# The feelings & beauty of self confidence



## shiznit (Nov 21, 2004)

This is a random post but it is my true feelings. I don't post often as I tend to be a lukrer, but the fact is I am feeling so great right now that all else's opinion's are what they are, opinions. Don't get me wrong as you all are a great bunch of people and provide me w/ comfort when I need it and one of my goals is to be efficient enough in time to do the same for you all. The way I feel right now is unexplainable and, it is amazing, and is the way I want to live my life. I am working on it gradually but it will take time. All I see right now is the positive, and I accept and override any negative, and move on. To accomplish this in our normal daily lives will do wonders. I will be there and so will you all that never die trying. This is not a triumph and does not belong there. I am just expressing my current feelings.


----------



## Maike (Sep 29, 2004)

Nice post, I really need to focus on the positives in my life as well


----------



## ophelia (Feb 29, 2004)

That's great.


----------



## Rindy (Aug 11, 2004)

Ahhh...I'd love to feel as you do.


----------



## Autolycus (Feb 8, 2005)

I know just how you feel.
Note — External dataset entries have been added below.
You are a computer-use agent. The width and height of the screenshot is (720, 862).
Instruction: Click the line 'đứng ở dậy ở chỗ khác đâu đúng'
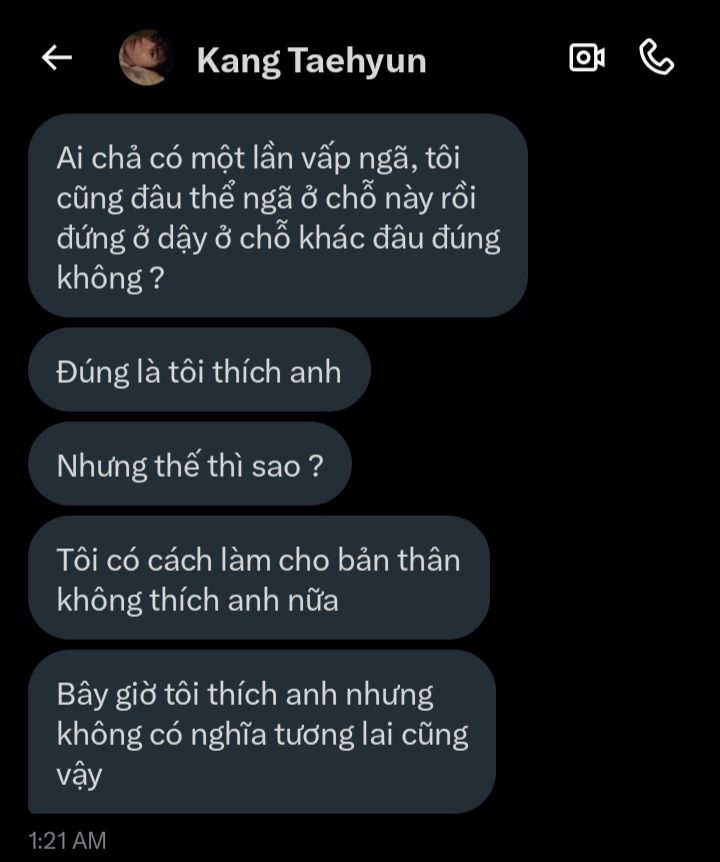[x=278, y=239]
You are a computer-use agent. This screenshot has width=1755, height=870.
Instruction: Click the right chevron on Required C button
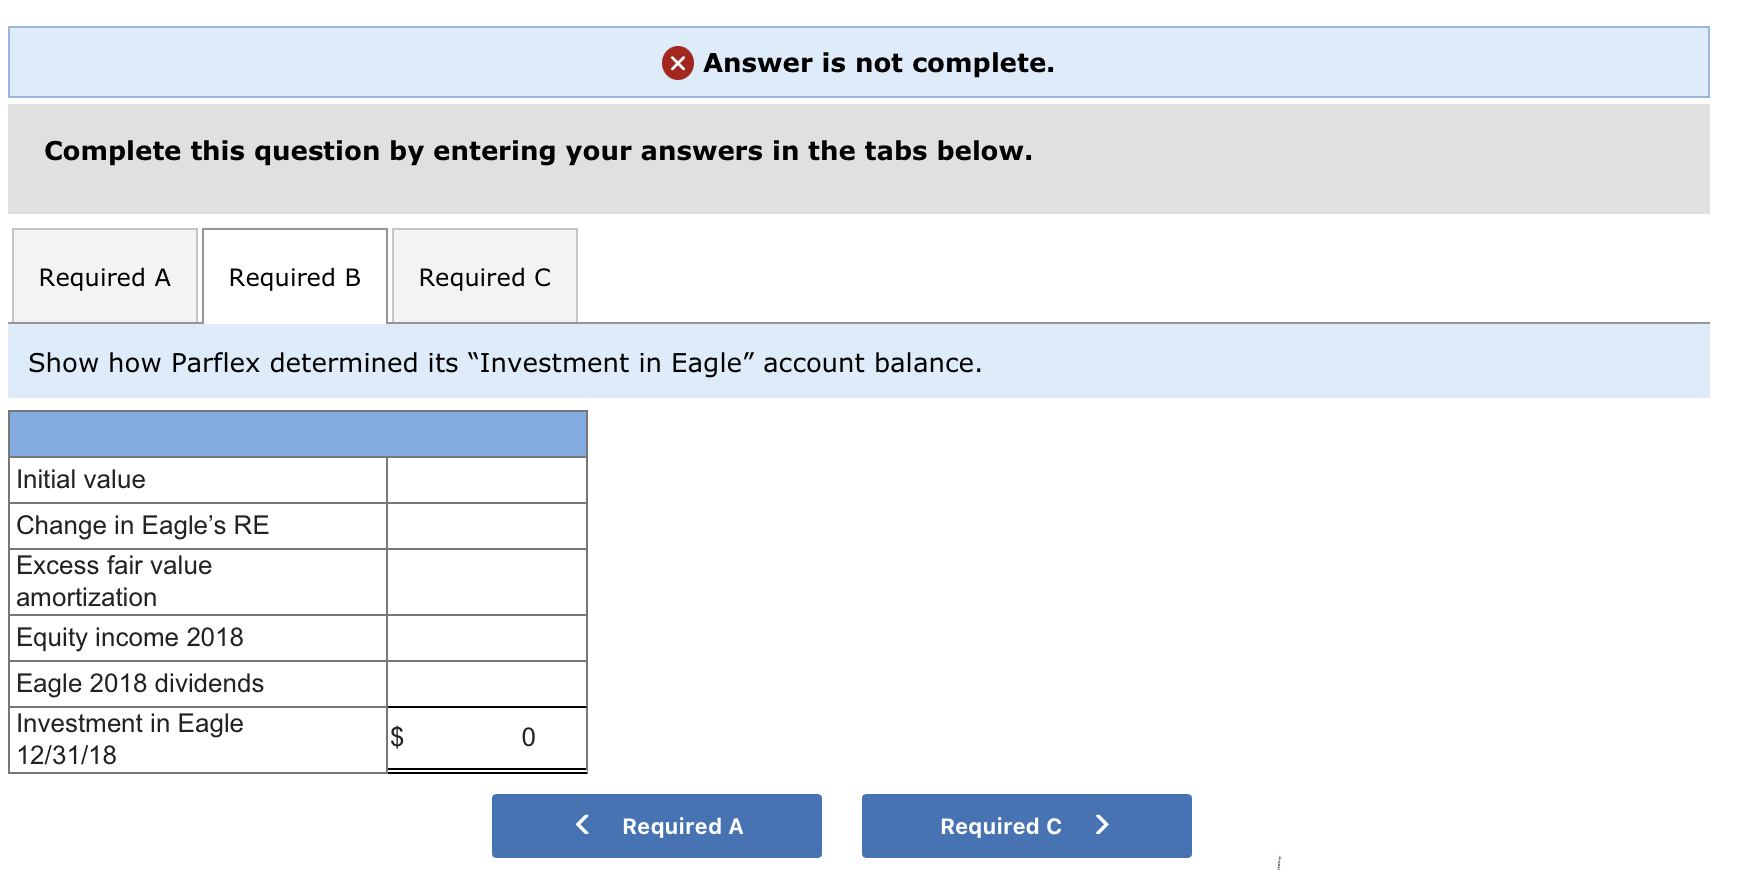(1102, 824)
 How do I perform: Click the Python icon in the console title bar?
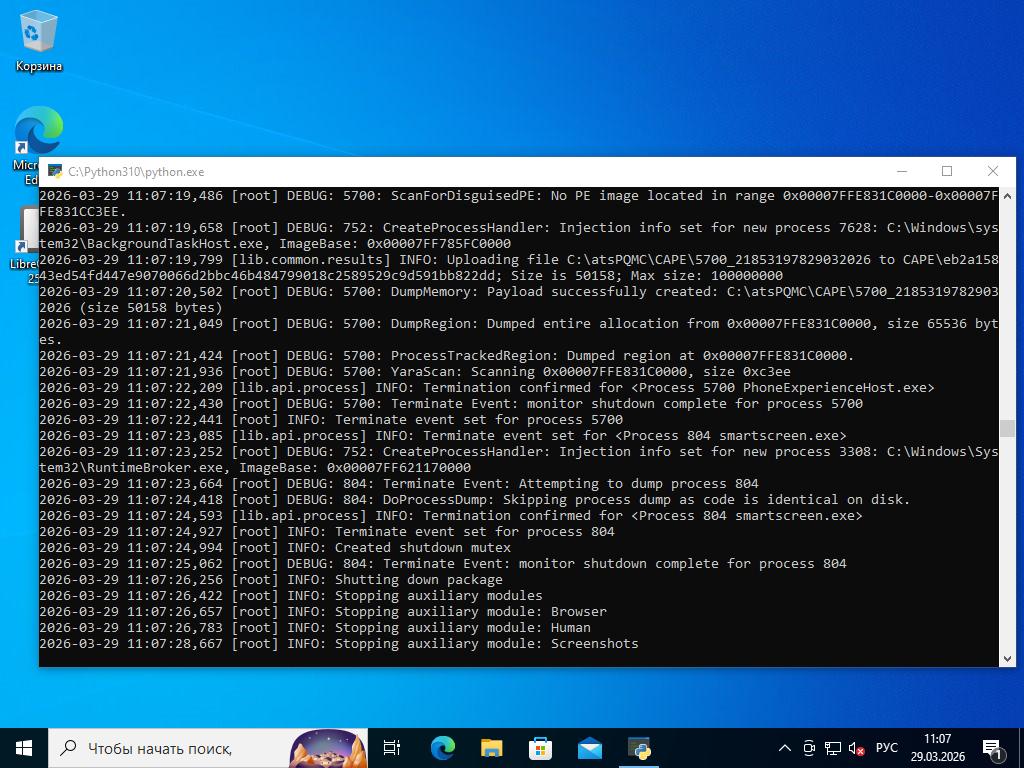[56, 172]
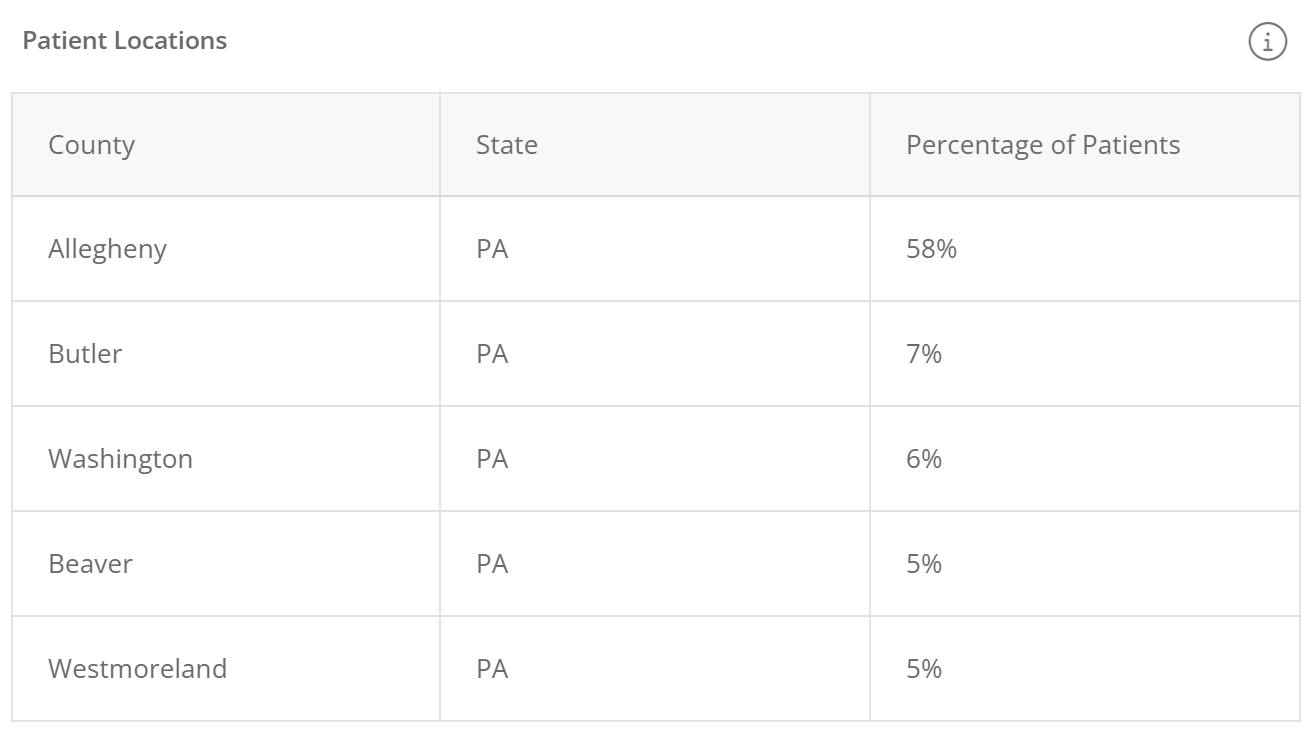Click the 58% value for Allegheny
Image resolution: width=1311 pixels, height=733 pixels.
[x=931, y=249]
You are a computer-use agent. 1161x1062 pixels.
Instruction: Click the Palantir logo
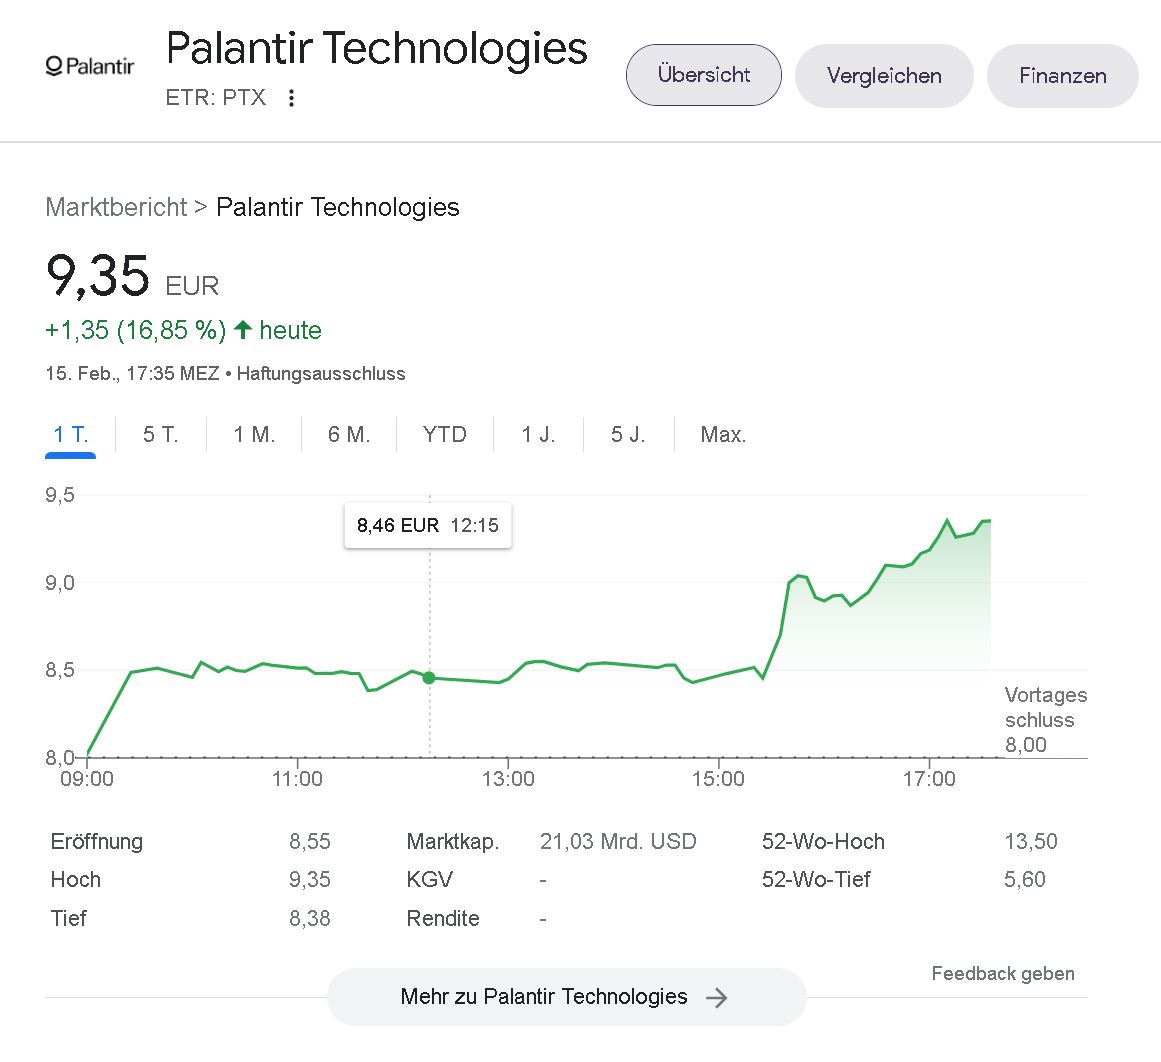90,67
I'm really happy in life too. I may have SA and no friends, but it surprisingly doesn't get me down. My life is going how I want it to and my SA gets better and better every day. When I do something stupid or act anxious around people I don't beat myself up over it, instead I learn from it. I do get down sometimes like everyone else, but overall I'm pretty happy with life. The world may have its problems, but it can be beautiful place to live.


----------



## Anxiety75 (Feb 10, 2004)

I have some days where I am feeling exceptionally positive but it doesn't last long. I only wish I was just positive almost 24/7. Then maybe it wouldn't seem so hard to deal with challenges.


----------



## tillcow82 (May 25, 2005)

*That's great*

It's great to read about so many people having positive feelings and seeing the world in a good way. I think it is also important to note that when we feel like we act stupid or feel anxious, we should learn from it. I think that's the only way we will ever learn to cope with feeling anxious. Also, it is good to learn about yourself, don't you think? I am feeling pretty positive myself right now. I just think that being anxious is all totally bad. If we take steps to fight it, we really can learn a lot about ourselves, what we liken dislike, what we feel and how to express ourselves. All good things, right? So it does pay off (slowly) to dig deep and see what is making you anxious.


----------



## daphne (Dec 4, 2004)

I'm really working on seeing the positive. It's coming slowly, but at least it's coming. It does seem to help, I'm not where I want to be as far as my SA, but I am a lot further than I used to be. I used to be afraid to go shopping or call to order pizza but now I have no problem calling to order pizza or go shopping. So hopefully in time I will be able to talk to new people without having an anxiety attack.


----------



## shiznit (Nov 21, 2004)

I know it has been a while yet I thank you all who have replied. I am definately better in my life than I was before. I still struggle to obtain my greatest stuggle of passion but I do know it will happen some day. I have received my career goals for the most part but have learned that a good career is not a pathway to love as I hoped it might be. Hoped being the key word. Love is tough as I am hoping just to date but struggle to build the confidence needed. Not looking for replies, but it was cool to hear the replies on my original post. Thanx. 

Shiznit


----------